The actions implemented by the library are in three groups:
1. Quit, Restart, Restore, Verify, Save, ScriptOn, ScriptOff,
Brief, Normal, Verbose;
2. Inv, Take, Drop, Remove, PutOn, Insert, Transfer, Empty,
Enter, Exit, Go, Look, Examine, Give,
Unlock, Lock, SwitchOn, SwitchOff, Open, Close, Disrobe, Wear, Eat;
3. Rhet [rhetorical answer], Burn, Pray, Wake, WakeOther [person],
Kiss, Think, Smell, Listen, Taste, Touch, TouchThing, Dig,
Cut, Jump [jump on the spot], JumpOver, Tie, Drink,
Fill, Sorry, Strong [swear word], Mild [swear word], Attack, Swim,
Swing [something], Blow, Rub, Set, WaveHands [ie, just "wave"],
Wave [something], Pull, Push, PushDir [push something in a direction],
Turn, Squeeze, LookUnder [look underneath something], Search,
ThrowAt, Answer, Buy, Ask, Sing, Climb, Wait, Sleep
Note that the player can type all manner of things to get these. For
instance, "take off shirt" and "remove shirt" both cause the Disrobe
action. Your code can ignore this complication.
Group 1 actions are "meta" - they are outside the game proper, and your
code is unable to stop them. (If you want a room where the game can't be
saved, you'll have to tamper with SaveSub directly.)
Group 2 actions, by default, actually do something; group 3 actions,
by default, just reply with a message.
The routine names are these with "Sub" on the end, such as "SleepSub".
The action numbers corresponding to them are #a$SleepSub, and so on.
Although all actions go through a preroutine, not all of them bother
to check postroutines. For instance, since the built-in "smell" routine
just says "You smell nothing out of the ordinary", there would be no
point calling a postroutine - nothing, after all, has been done. (These
are the group 3 actions above.)
The ones which actually do something, and use postroutines, are:
Inv, Take, Drop, Remove, PutOn, Insert, Exit, Go, Look, Examine, Unlock,
Lock, SwitchOn, SwitchOff, Open, Close, Disrobe, Wear, Eat, Search.
(Some other group 2 actions use these postroutines indirectly - if the
player empties a sack out onto the floor, this is deemed to be dropping
the objects within, for instance, and if a sack is emptied into a packing
case this is considered a multiple insertion.)
Animate objects (such as sea monsters, mad aunts or nasty little dwarves)
have a "liferoutine". When this is called, the variable "reason_code"

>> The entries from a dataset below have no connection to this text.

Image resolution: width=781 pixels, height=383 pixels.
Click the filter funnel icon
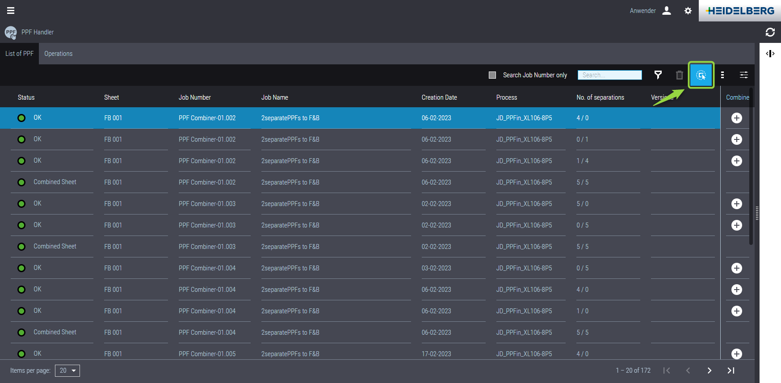click(658, 75)
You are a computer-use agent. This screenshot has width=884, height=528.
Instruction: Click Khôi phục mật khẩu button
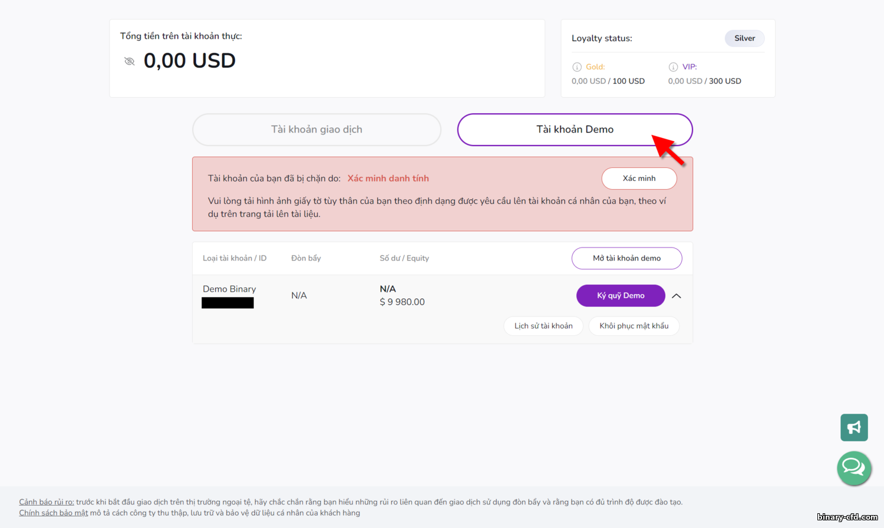[634, 326]
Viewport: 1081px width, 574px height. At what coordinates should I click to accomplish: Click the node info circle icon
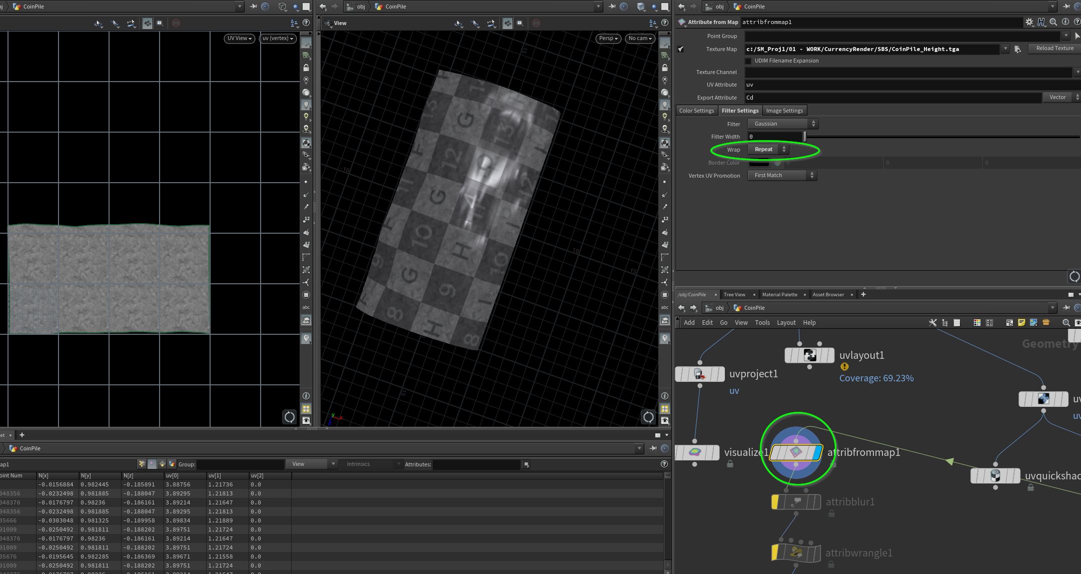pyautogui.click(x=1065, y=22)
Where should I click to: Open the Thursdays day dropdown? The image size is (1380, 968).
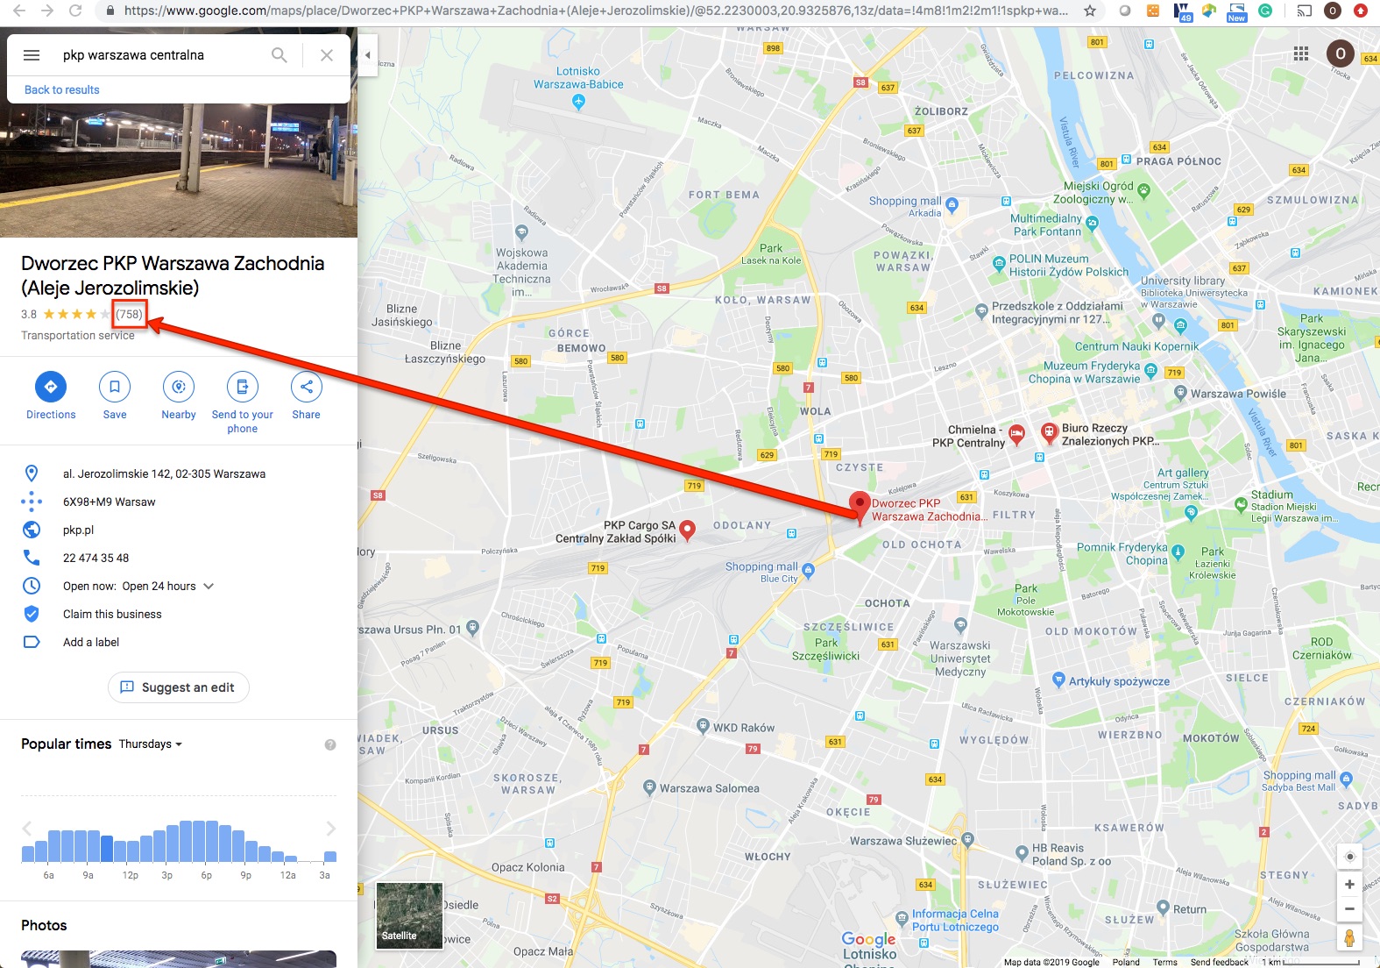click(151, 744)
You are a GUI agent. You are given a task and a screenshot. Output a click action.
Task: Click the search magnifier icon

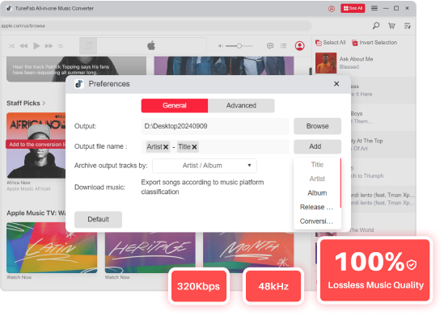(376, 26)
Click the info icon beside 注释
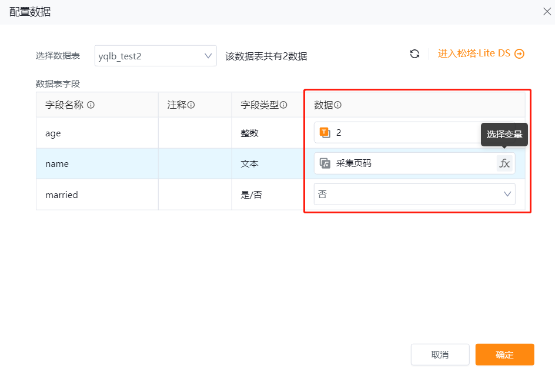This screenshot has height=372, width=555. point(191,105)
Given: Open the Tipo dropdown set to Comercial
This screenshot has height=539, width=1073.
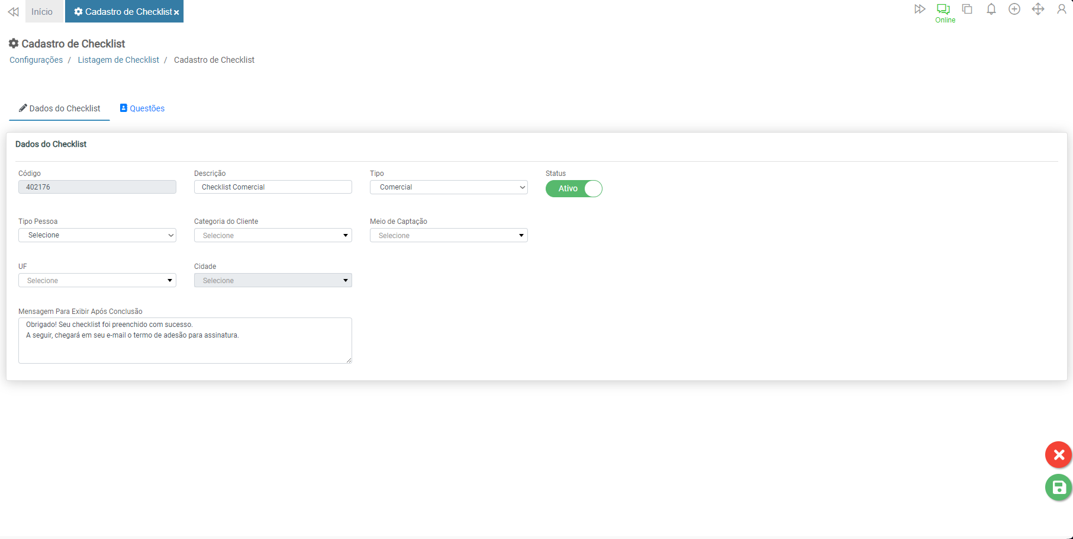Looking at the screenshot, I should 449,187.
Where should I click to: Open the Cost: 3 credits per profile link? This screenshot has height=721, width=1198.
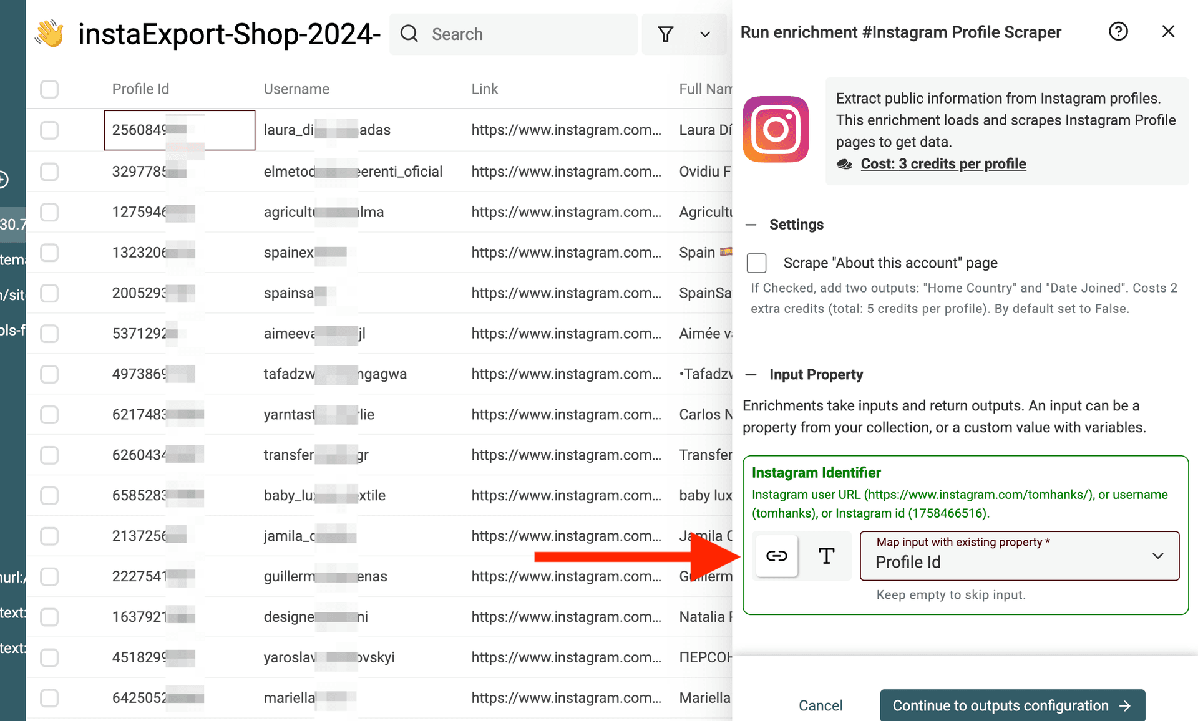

holds the reason it was. This happens for the following reasons:
0 The player has asked the creature to do something,
e.g., by "troll, go south". action, inp1 and inp2 are
set up as usual: e.g. action=#a$GoSub and inp1=s_obj.
#a$AttackSub Player tried to attack creature
#a$KissSub Tried to kiss
#a$AnswerSub The player tried either "answer <word> to troll", or else
"troll, <something not understood>". In either case
special_word is set to the dictionary entry of the first
word, or 0 if it isn't in the dictionary, and
special_number is set to an attempt to read it as a
number. (For instance, "computer, 143" will cause
special_number to be set to 143.)
#a$AskSub "ask troll about ..." - similarly special_word and
special_number are set up
#a$GiveSub inp1 holds the object number of what the player has tried
to give (or feed) the creature. (Unless code is written
the creature will "seem uninterested" and nothing will
happen.)
#a$ThrowAtSub inp1 holds whatever the player tried to throw.
If the routine doesn't exist, or returns false, events will take their
usual course.
Quite often you want to simulate the effect of a player typing something.
For instance, in the Pepper Room the air is full of pepper and every turn
you sneeze and drop something at random. If the code to do this simply
removes an object and puts it on the floor, then it might accidentally
provide a solution to the problem "the toffee apple sticks to the hands".
So a routine Process is provided, as in:
print "You sneeze convulsively, and lose your grip on ";
DefArt(obj); print "...^"; Process(obj, 0, #a$DropSub);
Formally, Process executes the third-named action, with arguments
(inp1 and inp2) being the first and second. 0 is given for inp2 here
because Drop doesn't have a second argument.
DefArt(obj) is a useful little routine which prints the name of the
object, with its definite article attached. This causes, for example,
the platinum bar
Aunt Jemima
Elbereth
(notice that proper names do not have "the" printed in front of them).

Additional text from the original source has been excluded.